Al pasar junto a un bar y ver por la ventana reconocí a mi tío, que estaba viendo un partido de la selección nacional de futbol. En varias ocasiones me lo he encontrado en el centro de la ciudad y él no me había reconocido, porque me conocía de adolescente y de niño, no como un tipo treintón. De todos modos entré a saludar y esta vez sí me reconoció y me invitó una cerveza y vimos a la selección mexicana anotarle un gol a Brasil. Resultó que la mitad de los presentes en el bar eran tapatíos y habían conocido a mi padre. De nuevo estaban viendo un partido de futbol con un Nicolás Díaz, si bien éste no era el Nicolás Díaz que cantaba y tocaba canciones de los Beatles en la guitarra. Era uno que no canta ni toca y apenas puede identificar a un par de los seleccionados.
En la mesa de mi tío estaban amigos que él conoce desde los años cincuenta. Uno llevaba una venda en la mano. Unas horas antes su coche había fallado en Hidalgo, Nuevo León, y al intentar repararlo se había hecho una herida. "No había Cruz Roja, ni policías y casi creo que ni bomberos —dijo—, ya todos renunciaron o están en el bote". Lo había curado una chica de Protección Civil que ni gasas tenía. La mujer fue a una farmacia, compró una venda y la rompió en tiras para cubrir la herida.

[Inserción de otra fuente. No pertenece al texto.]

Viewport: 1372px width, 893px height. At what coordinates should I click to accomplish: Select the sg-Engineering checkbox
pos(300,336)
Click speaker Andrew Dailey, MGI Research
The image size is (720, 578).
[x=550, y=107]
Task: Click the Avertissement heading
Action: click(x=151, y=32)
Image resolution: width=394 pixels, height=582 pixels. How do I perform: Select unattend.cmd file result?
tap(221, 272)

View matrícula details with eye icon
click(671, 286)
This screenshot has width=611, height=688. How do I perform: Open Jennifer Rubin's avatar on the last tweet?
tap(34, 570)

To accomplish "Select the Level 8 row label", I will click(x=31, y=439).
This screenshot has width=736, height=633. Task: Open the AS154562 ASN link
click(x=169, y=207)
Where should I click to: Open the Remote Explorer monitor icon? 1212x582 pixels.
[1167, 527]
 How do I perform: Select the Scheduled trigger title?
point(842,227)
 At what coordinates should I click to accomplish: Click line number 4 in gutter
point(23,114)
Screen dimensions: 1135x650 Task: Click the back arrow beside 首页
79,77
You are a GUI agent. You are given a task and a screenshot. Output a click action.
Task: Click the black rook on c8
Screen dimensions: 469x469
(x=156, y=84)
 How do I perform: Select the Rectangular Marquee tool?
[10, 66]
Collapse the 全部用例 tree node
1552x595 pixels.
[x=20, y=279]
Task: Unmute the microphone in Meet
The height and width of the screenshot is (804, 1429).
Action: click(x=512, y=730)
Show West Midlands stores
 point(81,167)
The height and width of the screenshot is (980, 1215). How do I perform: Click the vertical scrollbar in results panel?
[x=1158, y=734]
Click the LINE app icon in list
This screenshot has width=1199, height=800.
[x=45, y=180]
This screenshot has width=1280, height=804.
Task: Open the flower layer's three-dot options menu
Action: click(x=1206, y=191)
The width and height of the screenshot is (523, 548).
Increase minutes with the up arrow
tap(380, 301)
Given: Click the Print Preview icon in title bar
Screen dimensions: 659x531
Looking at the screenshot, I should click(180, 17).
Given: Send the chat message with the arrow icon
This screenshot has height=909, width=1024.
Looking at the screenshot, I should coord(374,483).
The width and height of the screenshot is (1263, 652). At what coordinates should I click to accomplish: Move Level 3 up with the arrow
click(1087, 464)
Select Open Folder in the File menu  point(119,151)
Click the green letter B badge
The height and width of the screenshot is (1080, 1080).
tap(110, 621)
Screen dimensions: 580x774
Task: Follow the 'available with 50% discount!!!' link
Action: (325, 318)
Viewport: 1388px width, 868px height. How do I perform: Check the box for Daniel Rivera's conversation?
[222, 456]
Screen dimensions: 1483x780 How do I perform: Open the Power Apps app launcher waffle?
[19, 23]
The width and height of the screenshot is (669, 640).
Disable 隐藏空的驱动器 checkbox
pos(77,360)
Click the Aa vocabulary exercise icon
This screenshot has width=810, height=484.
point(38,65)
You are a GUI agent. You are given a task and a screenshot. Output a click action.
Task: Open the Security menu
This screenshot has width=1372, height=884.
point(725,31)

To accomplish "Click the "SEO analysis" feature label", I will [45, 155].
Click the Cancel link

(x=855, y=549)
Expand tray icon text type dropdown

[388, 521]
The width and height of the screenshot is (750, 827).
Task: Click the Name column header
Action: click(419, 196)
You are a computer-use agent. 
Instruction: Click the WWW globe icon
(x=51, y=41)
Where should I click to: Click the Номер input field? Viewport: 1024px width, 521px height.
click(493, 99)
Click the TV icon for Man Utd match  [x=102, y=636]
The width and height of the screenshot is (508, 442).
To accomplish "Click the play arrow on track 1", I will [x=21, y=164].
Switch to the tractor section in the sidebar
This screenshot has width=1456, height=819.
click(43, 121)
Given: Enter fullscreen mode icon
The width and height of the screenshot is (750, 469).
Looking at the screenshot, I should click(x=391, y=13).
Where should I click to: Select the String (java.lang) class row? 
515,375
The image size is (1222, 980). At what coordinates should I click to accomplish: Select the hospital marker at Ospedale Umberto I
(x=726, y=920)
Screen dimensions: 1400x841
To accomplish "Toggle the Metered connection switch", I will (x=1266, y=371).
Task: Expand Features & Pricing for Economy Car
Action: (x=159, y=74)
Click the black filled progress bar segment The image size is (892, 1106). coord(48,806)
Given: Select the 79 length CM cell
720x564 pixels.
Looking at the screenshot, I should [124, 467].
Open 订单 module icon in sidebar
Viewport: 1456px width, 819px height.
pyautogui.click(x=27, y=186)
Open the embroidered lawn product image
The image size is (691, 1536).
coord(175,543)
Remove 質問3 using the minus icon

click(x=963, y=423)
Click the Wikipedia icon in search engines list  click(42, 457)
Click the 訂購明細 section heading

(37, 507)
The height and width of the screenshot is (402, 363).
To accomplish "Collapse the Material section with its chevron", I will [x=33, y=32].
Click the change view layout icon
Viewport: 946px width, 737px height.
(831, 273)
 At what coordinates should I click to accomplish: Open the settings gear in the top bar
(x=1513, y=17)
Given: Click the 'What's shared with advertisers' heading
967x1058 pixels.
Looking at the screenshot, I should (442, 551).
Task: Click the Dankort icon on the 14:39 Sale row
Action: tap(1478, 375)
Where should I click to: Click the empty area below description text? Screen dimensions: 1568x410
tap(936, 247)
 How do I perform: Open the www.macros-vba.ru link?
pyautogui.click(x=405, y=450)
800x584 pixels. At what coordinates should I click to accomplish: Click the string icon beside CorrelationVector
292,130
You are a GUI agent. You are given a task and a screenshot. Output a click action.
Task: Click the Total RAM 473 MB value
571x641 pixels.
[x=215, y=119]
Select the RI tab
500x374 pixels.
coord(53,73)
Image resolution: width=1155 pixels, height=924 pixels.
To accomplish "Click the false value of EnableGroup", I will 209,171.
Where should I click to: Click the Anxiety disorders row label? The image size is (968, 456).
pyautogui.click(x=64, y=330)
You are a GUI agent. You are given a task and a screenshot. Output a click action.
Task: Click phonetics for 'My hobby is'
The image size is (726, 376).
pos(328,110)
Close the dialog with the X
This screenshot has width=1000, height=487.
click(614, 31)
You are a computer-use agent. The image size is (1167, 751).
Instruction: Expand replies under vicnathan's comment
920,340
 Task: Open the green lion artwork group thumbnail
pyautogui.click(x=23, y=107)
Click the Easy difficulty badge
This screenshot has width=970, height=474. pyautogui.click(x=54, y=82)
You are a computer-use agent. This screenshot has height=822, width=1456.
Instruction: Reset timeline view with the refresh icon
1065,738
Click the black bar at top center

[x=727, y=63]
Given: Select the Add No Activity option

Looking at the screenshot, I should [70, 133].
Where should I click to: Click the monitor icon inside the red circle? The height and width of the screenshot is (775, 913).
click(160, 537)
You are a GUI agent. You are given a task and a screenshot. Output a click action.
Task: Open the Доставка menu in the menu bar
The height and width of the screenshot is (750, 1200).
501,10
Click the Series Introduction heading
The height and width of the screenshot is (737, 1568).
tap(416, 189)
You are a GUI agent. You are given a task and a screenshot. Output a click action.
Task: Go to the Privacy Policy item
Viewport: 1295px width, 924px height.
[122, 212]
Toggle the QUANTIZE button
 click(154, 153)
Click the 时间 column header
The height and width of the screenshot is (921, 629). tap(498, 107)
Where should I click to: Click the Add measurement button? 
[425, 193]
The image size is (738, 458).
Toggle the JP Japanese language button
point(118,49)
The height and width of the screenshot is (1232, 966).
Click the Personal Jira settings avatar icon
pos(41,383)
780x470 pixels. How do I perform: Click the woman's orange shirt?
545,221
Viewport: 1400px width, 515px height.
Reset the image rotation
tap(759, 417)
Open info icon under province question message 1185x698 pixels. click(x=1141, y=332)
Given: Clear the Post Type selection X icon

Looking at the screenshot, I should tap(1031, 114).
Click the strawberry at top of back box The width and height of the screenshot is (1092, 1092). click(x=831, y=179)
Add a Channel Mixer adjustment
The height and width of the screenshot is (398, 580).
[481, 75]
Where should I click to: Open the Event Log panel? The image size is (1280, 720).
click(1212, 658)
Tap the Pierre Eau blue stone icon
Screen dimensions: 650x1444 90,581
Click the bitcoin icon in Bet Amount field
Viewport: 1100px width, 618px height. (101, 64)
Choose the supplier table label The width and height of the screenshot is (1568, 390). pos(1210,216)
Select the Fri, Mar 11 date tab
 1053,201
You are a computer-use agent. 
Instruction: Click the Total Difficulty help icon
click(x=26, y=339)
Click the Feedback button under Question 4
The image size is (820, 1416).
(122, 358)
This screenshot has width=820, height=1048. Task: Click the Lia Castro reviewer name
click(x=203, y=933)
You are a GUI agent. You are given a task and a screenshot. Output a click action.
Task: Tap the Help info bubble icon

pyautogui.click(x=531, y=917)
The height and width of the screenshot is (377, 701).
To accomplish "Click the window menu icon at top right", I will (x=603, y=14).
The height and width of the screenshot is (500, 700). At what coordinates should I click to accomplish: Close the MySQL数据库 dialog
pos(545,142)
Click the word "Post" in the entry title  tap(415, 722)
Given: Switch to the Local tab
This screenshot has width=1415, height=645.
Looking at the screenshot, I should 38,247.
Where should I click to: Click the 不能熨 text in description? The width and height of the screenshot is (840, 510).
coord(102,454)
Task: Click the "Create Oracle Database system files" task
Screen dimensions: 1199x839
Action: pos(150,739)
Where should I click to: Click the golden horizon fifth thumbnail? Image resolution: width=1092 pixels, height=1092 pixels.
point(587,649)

Un brasileño empujó por un costado al Chicharito Hernández y lo mandó al césped. Hasta donde sé la carga por un costado es legal en el futbol, pero ésta había sido particularmente fuerte y el árbitro marcó penalty. En lo que los brasileños reclamaban mi tío recordó que él había sido árbitro por diez años y contó algunas historias de entonces. Al final un mexicano mandó el tiro a las manos del portero y surgieron los comentarios sobre la justicia poética: "ése no era penalty". Me despedí de mi tío. También por justicia poética, estos señores no hicieron nada mal para merecerse a un Nicolás Díaz que no sabe tocar y cantar canciones de los Beatles.